→ What the task requires
Everything from the line containing "Viewport: 2480px width, 1484px height." through the last line of the listing below should be returned exactly, except for pictures.

_ _ _ _ _ _ _

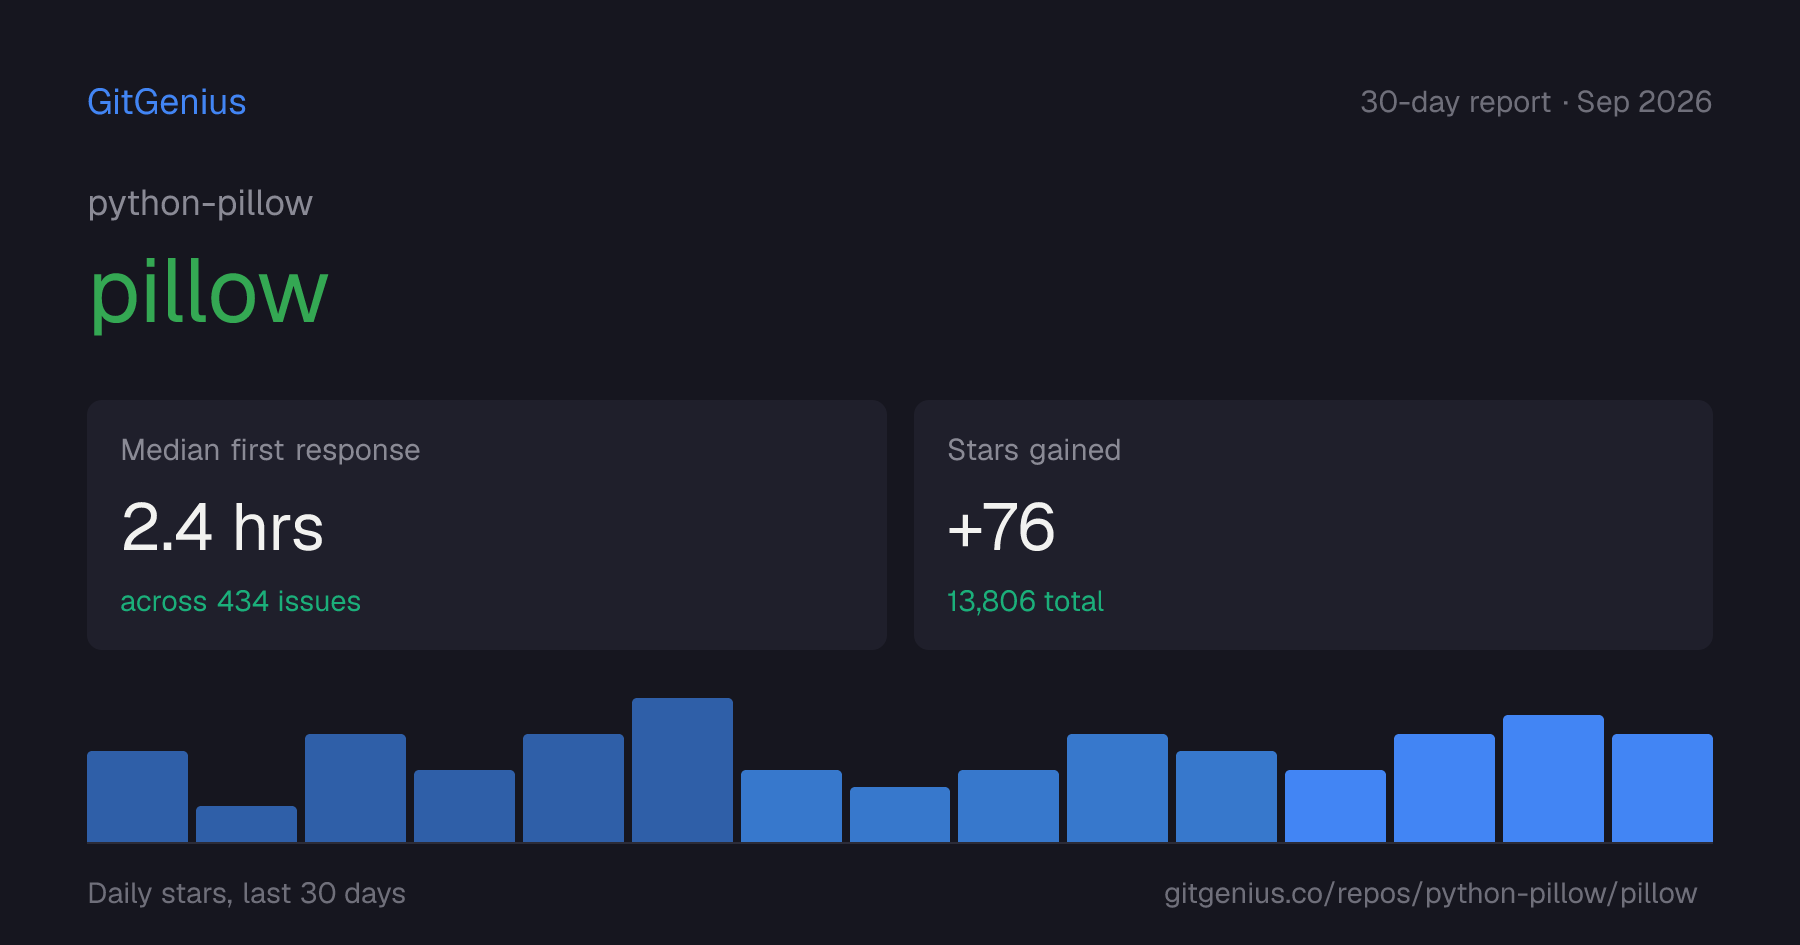This screenshot has height=945, width=1800.
Task: Click the second-to-last bright blue bar
Action: [1553, 778]
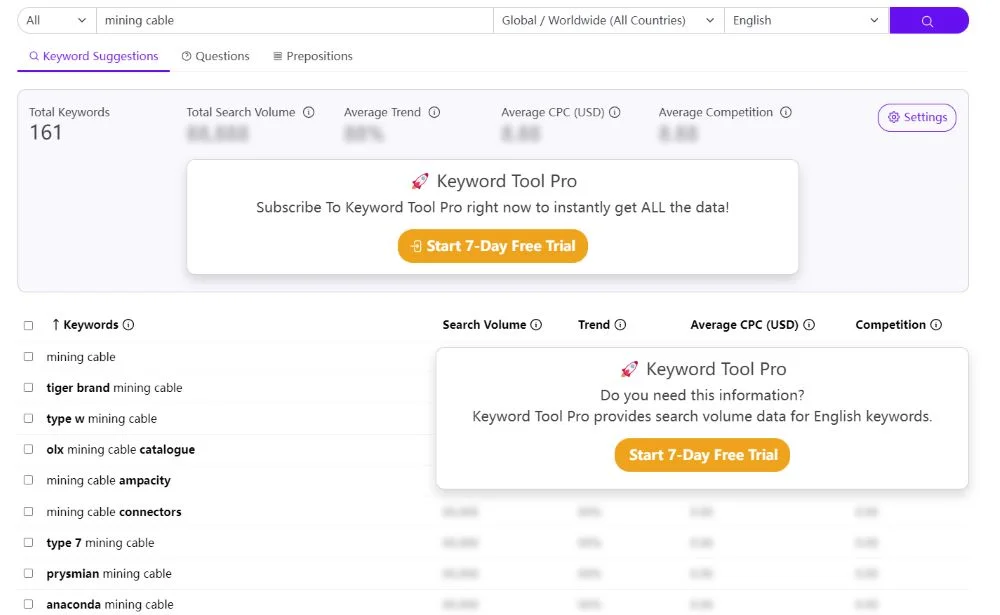Click info icon beside Competition column header
1000x615 pixels.
click(936, 325)
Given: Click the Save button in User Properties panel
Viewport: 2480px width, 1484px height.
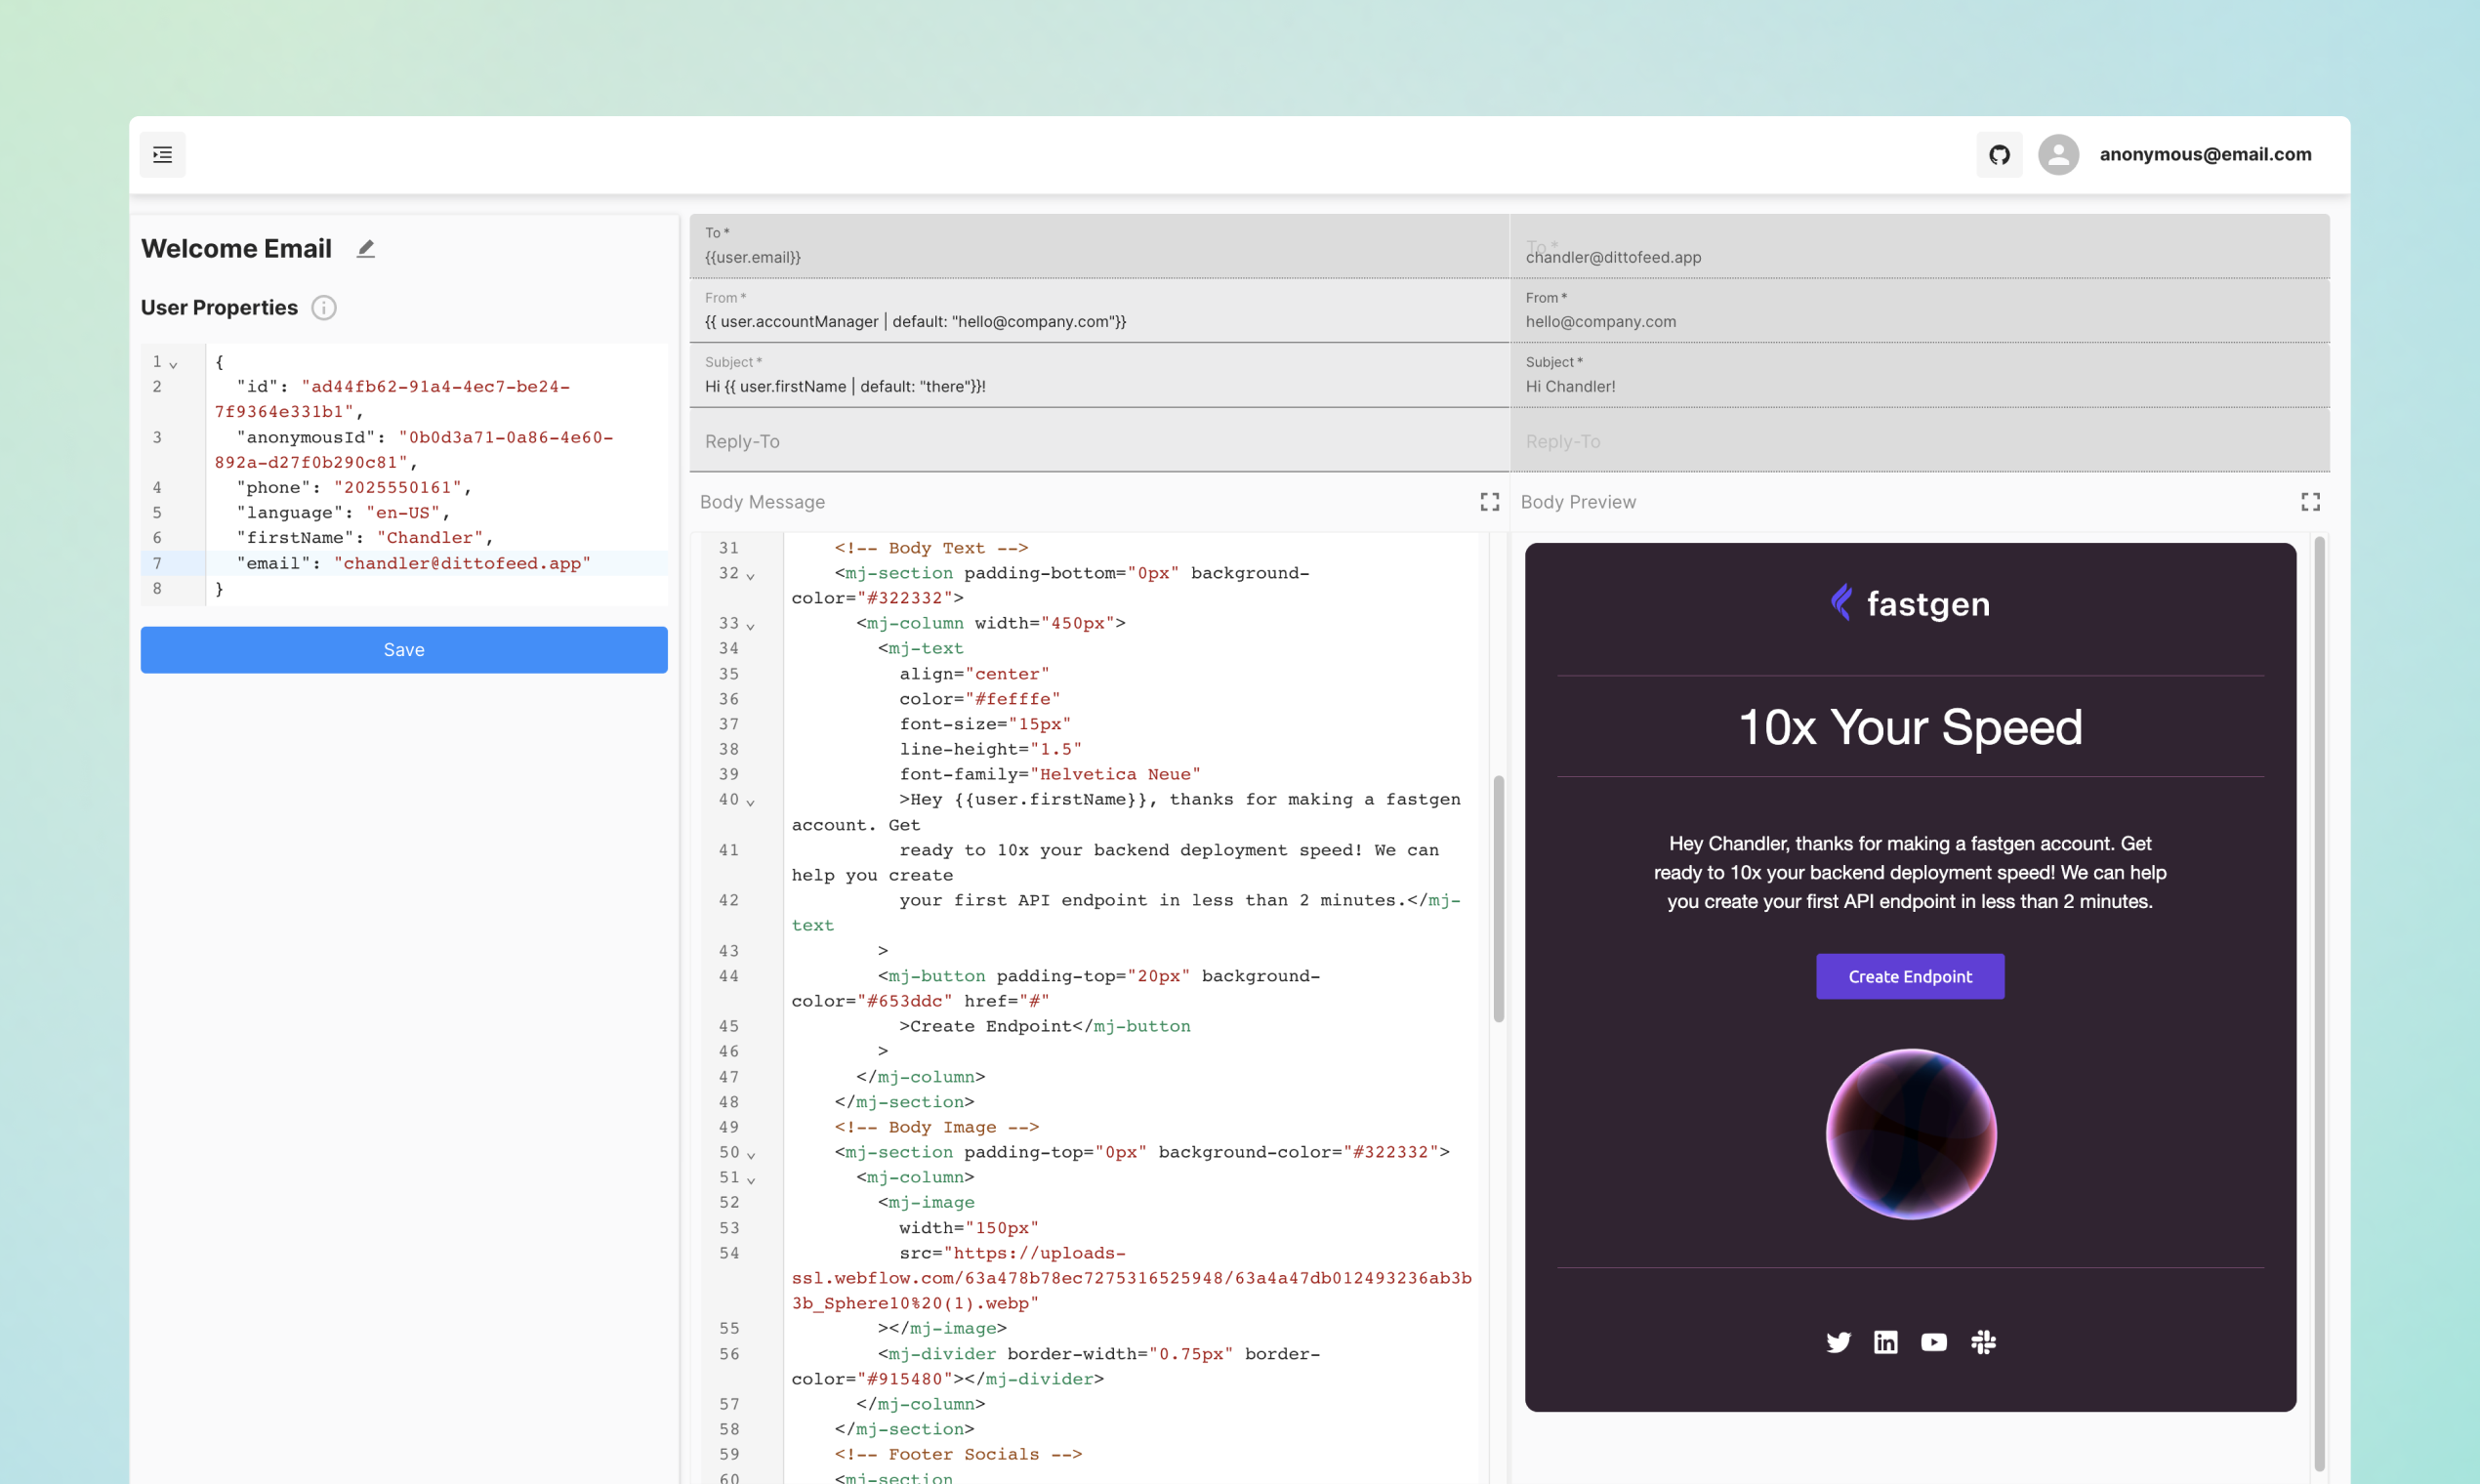Looking at the screenshot, I should pyautogui.click(x=402, y=648).
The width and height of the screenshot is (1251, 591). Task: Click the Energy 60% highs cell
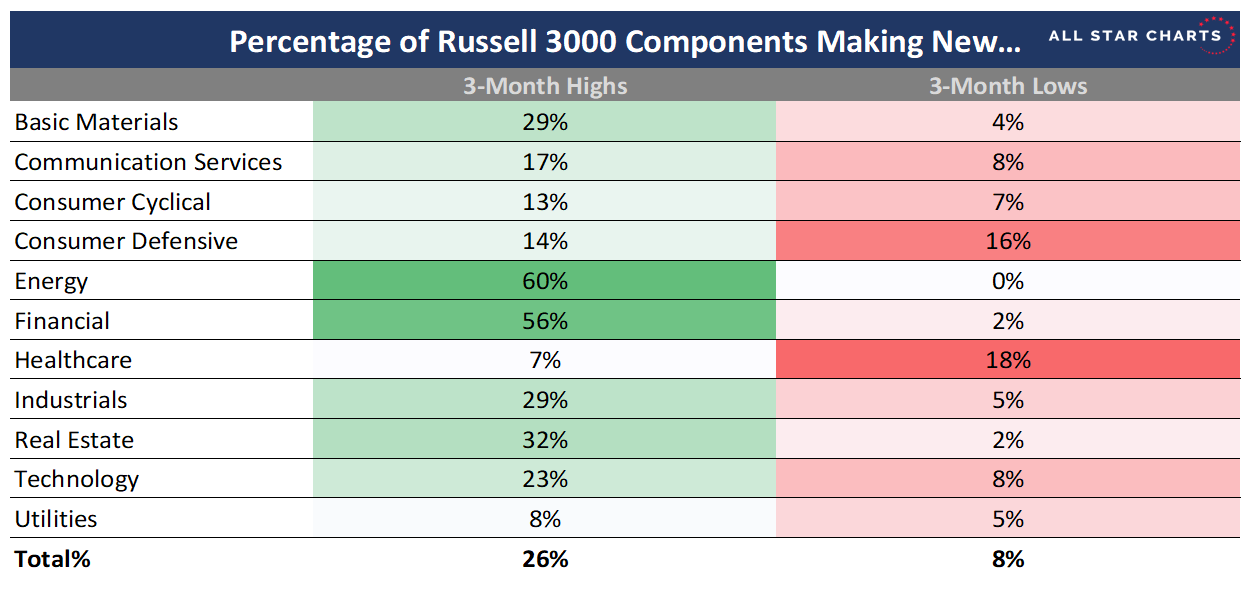(x=544, y=281)
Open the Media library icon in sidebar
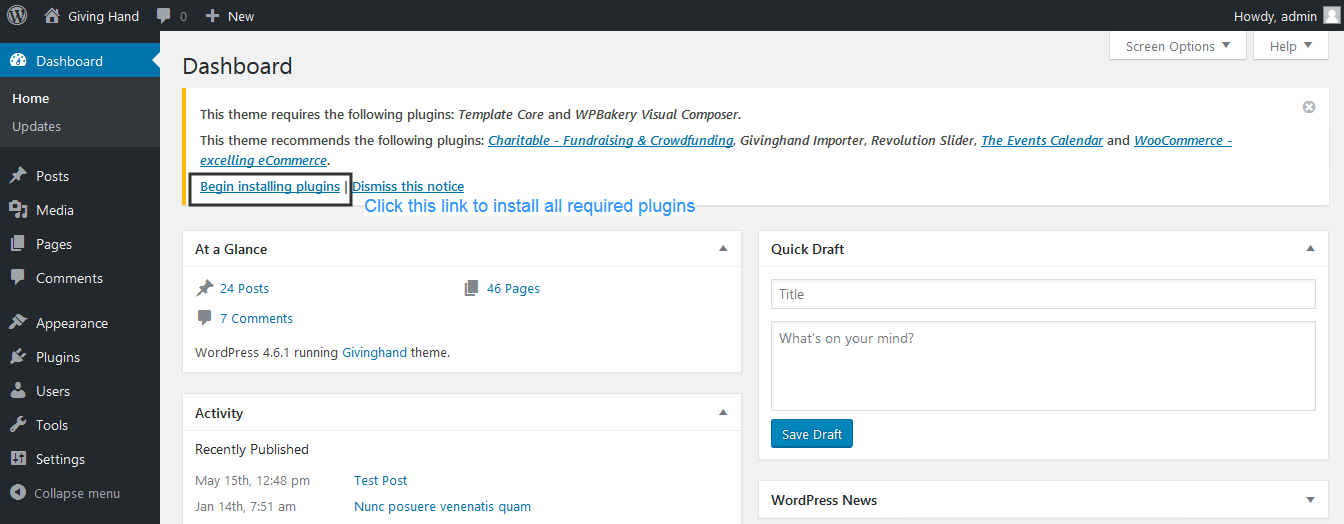 pyautogui.click(x=18, y=210)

_ _ _ _ _ _ _

→ Finished task
Viewport: 2480px width, 1484px height.
Looking at the screenshot, I should pyautogui.click(x=402, y=648).
The width and height of the screenshot is (1251, 591). Task: Click the Energy 60% highs cell
(x=544, y=281)
Open the Media library icon in sidebar
 pyautogui.click(x=18, y=210)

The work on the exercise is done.